Use your imagination by Nicola O'Byrne

cover image

Nosy Crow, 2015. ISBN 9780857633927
(Age: Preschool - Yr 2) This book is subtitled 'But be careful what you wish for' and it is aptly so. When Rabbit says she is bored, Wolf suggests that she writes a story.
'I am a librarian, you know, and librarians know a lot about stories.'
Rabbit is somewhat suspicious.
'What big ears you've got!'
'All the better for listening to stories with, my dear,' said Wolf.
'And what big eyes you've got!' said Rabbit.
'All the better for reading with my dear,' said Wolf.
Immediately both Rabbit and reader are alerted to Wolf probably NOT being the sort of friendly, helpful librarian you find in your school, but Rabbit ploughs on and asks how a story is started.

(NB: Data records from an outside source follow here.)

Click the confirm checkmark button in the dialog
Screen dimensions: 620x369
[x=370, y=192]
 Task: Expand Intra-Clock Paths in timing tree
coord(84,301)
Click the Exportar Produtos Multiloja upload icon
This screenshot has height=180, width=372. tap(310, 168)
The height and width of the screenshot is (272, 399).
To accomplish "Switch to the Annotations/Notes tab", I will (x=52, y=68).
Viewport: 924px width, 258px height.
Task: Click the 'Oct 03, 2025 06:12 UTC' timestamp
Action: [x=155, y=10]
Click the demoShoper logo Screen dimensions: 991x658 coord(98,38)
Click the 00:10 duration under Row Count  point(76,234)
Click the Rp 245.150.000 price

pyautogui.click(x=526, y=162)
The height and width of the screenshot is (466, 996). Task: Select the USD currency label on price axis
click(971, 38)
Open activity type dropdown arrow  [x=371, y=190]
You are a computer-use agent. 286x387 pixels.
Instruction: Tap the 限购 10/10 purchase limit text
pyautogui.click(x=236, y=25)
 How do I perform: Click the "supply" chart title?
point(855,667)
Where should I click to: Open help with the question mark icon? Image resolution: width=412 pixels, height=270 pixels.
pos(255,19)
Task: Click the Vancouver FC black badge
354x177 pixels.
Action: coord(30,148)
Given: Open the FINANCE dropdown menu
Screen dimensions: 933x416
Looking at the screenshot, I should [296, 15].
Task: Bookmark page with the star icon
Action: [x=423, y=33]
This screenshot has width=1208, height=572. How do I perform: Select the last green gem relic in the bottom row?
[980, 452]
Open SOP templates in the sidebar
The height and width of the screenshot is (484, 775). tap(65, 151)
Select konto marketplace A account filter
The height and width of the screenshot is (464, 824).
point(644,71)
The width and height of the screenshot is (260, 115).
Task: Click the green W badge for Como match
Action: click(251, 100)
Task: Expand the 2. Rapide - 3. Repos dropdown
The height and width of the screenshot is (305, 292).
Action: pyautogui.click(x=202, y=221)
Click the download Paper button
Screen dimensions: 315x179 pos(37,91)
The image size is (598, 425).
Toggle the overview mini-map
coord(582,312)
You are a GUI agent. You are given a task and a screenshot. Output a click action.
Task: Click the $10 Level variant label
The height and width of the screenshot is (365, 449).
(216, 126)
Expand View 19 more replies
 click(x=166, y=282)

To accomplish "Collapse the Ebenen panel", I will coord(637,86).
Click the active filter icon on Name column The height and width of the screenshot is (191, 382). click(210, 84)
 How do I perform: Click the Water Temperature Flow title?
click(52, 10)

'You need to use your imagination! It's making up words and pictures to tell a story,' explained Wolf. So Rabbit suggests something with space rockets, big explosions and lots of bananas, but Wolf, with a greedy grin on his face, suggests a fairy tale with a baddie (bigger than a mouse) and so together they build a story, Rabbit innocent and Wolf guilty, continually urging Rabbit to use her imagination. But just as Wolf thinks he has got gullible Rabbit right where he wants her, she uses her imagination and...
This is a unique story that carries the young reader right through to the huge four-page spread that provides the spectacular twist in the tale at the end. The suspense is built through the pictures starting with the front cover where a shadowy wolf with sharp teeth looms over a recumbent rabbit and continues through the expressions on Wolf's face as he thinks he has got the better of Rabbit. So as well as being an entertaining story for our youngest readers, it provides an opportunity to explore the power of pictures and how they work with text to give it greater meaning. With older students, it also offers an opportunity to explore body language and how it adds so much to what we are saying or listening to, and the need for and the use of emoticons in our digital communications. This could then be extended into an examination of adverbs and how we can express thoughts, feelings and actions in written stories that are not illustrated. As a teaching tool, all you have to do is use your imagination!